私が担当した「令和5年度23号中勢道路建設工事」は、国道23号中勢バイパスの本線開通後の整備を中心とした道路改良工事ですが、御薗地区については、バイパスを建設する際に出た残土を除き、地権者に返却する借地(田んぼ)の整地工でした。
DX推進室にUAVによる出来形測量、土量算定をお任せしたところ、「TREND-POINT」を使い、出来形を表す点群データと設計データの差異が規定値に対してどの程度収まっているかをグラデーション(段彩)で表現し、3Dで確認することができました。ただ数値を伝えるのではなく、「ここからここの部分に勾配がかかっている」といった状況を、 地主さんや発注者に対してデータとして見える化したことで、発注者も「見やすいね」と納得してくれました。一目見てわかる資料を作ってもらえるので、特に発注者側からは大変好評でした。

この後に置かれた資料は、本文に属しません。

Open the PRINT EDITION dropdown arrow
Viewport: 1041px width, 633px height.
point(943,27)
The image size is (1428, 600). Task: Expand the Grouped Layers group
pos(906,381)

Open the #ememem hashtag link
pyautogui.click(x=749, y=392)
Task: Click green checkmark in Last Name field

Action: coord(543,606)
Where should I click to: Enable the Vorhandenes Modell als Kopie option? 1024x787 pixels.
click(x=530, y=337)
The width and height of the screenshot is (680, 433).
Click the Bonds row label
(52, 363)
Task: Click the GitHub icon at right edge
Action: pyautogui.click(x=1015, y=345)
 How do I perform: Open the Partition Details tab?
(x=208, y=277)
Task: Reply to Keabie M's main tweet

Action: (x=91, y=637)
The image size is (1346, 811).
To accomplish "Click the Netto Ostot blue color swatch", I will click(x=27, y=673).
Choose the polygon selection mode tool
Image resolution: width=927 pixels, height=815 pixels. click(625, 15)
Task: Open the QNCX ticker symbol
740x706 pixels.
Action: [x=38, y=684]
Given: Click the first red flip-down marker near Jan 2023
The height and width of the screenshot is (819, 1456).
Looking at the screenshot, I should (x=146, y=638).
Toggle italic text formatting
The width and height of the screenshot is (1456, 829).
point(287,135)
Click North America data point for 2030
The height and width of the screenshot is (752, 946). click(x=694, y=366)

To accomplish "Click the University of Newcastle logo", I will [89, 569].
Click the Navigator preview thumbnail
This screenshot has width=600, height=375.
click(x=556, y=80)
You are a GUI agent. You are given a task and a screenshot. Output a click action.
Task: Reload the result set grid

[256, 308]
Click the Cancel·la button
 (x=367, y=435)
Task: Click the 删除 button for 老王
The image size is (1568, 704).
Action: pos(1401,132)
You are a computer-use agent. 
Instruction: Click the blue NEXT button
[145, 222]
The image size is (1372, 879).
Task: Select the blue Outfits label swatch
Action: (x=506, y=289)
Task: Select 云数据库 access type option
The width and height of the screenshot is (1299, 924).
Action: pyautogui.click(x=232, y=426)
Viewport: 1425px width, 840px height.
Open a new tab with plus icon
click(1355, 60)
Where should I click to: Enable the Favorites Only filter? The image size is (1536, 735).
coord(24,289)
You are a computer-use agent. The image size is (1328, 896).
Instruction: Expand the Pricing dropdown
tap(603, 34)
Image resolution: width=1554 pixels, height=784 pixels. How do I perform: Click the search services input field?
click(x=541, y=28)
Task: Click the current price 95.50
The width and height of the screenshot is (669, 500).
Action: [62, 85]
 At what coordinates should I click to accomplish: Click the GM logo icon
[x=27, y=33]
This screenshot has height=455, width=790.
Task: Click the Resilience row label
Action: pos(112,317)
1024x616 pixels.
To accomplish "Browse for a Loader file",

山下:自分自身が現場技術者だったころ、新しいDXツールをメーカーの担当者に勧められても、日々の業務に追われ、「面倒なので結構です」とお断りせざるを得ませんでした。正直に言うと「いつも通りのやり方が楽だから」と思っていました。今はそうした現場経験をもとに、技術者の悩みを解消できるようなDXツールについて勉強し、〝押し売り〟にならないように現場の声を聞きながら導入提案することを重視しています。スムーズに新技術を導入するためのハードルを下げることが大切です。ニュンさんらが新しいツールのセットアップを担うため、技術者にとっては負担がないまま、気軽に新しいツールに触れて試すことができます。

玉田:新技術の勉強に充てる時間を捻出するのが難しく、本当にありがたいと感じています。現場に足しげく通って現状の課題を洗い出してもらえますので、こちらも納得の上で新技術を活用できます。会社全体にDXを定着させるには、こうしたアナログな過程も不可欠ですね。私が担当する現場では、DX推進室と相談しながら、デジタルデータを活用した鉄筋出来形計測にもトライしました。構造物の鉄筋組み立て時に、タブレットで撮影した写真を画像解析し、鉄筋径や配筋間隔を自動で計測します。データをクラウドで共有することで、検査をリモート化し、省人化・省力化を実現することができました。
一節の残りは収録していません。